> [Records to process]:

• • • •

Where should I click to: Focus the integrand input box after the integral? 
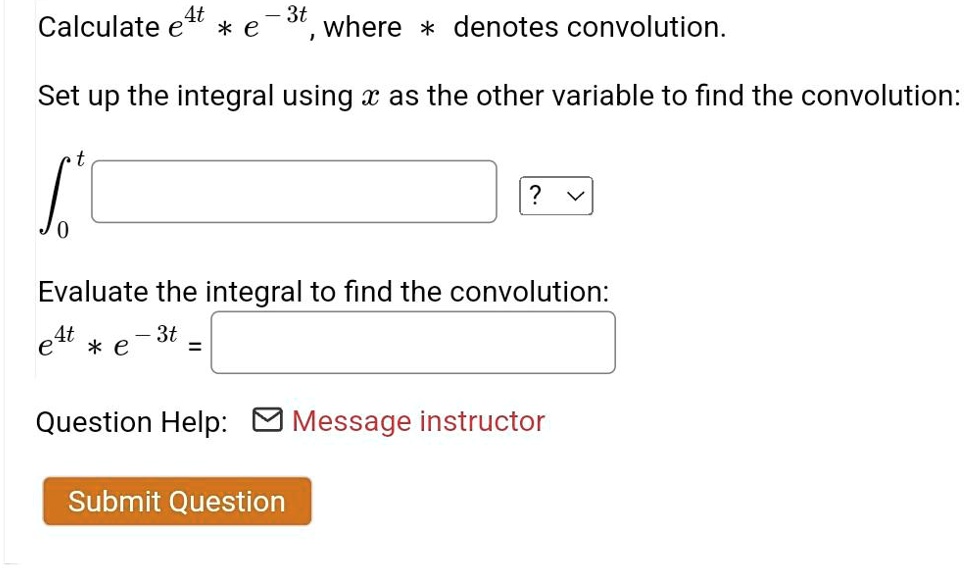tap(294, 192)
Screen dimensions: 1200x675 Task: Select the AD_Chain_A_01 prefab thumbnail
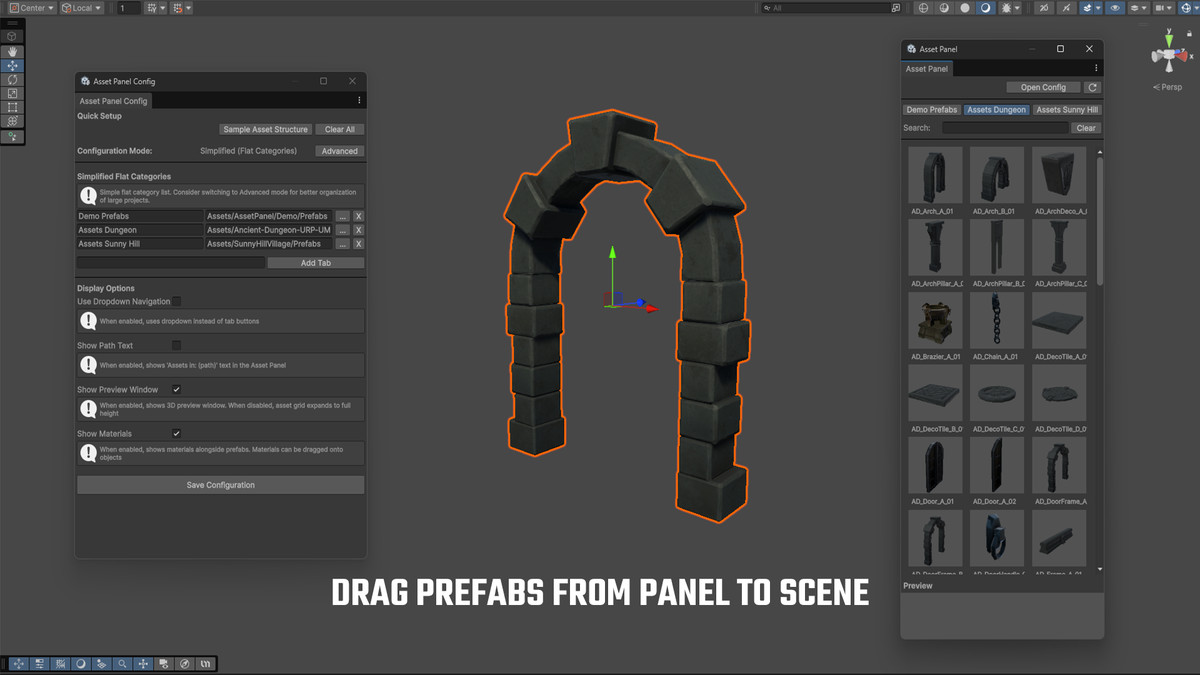(996, 320)
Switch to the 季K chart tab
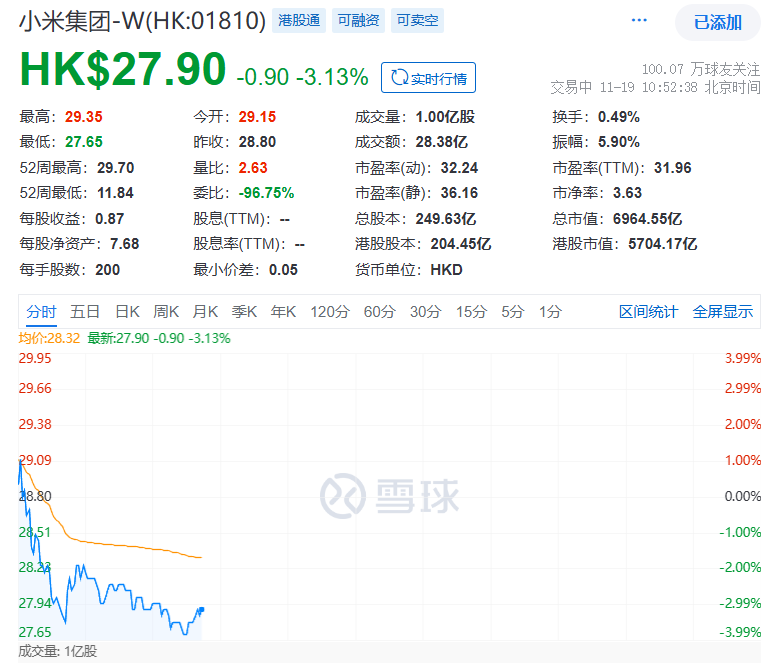 coord(244,312)
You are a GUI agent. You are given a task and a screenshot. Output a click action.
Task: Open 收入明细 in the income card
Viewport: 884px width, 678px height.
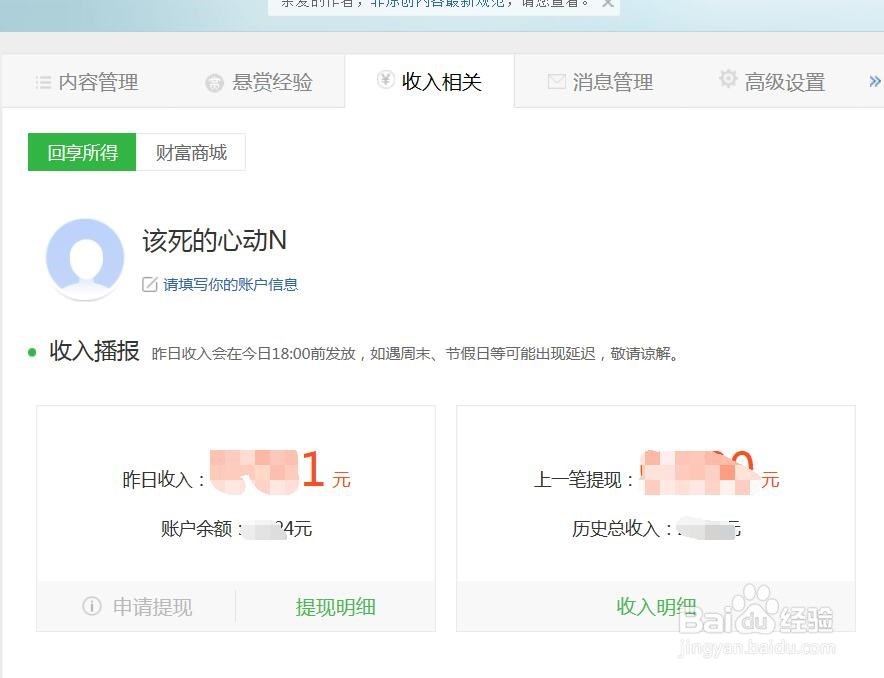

• • • •

> [What to produce]:
Your answer should be an exact copy of the entries above, with no images included.

> [Result of this task]:
Where should I click to: Focus the integrand input box after the integral? 
tap(294, 192)
Screen dimensions: 1200x675 Task: Select the AD_Chain_A_01 prefab thumbnail
(996, 320)
Switch to the 季K chart tab
 coord(244,312)
You are a GUI agent. You are given a task and a screenshot. Output a click action.
Task: Open 收入明细 in the income card
Viewport: 884px width, 678px height.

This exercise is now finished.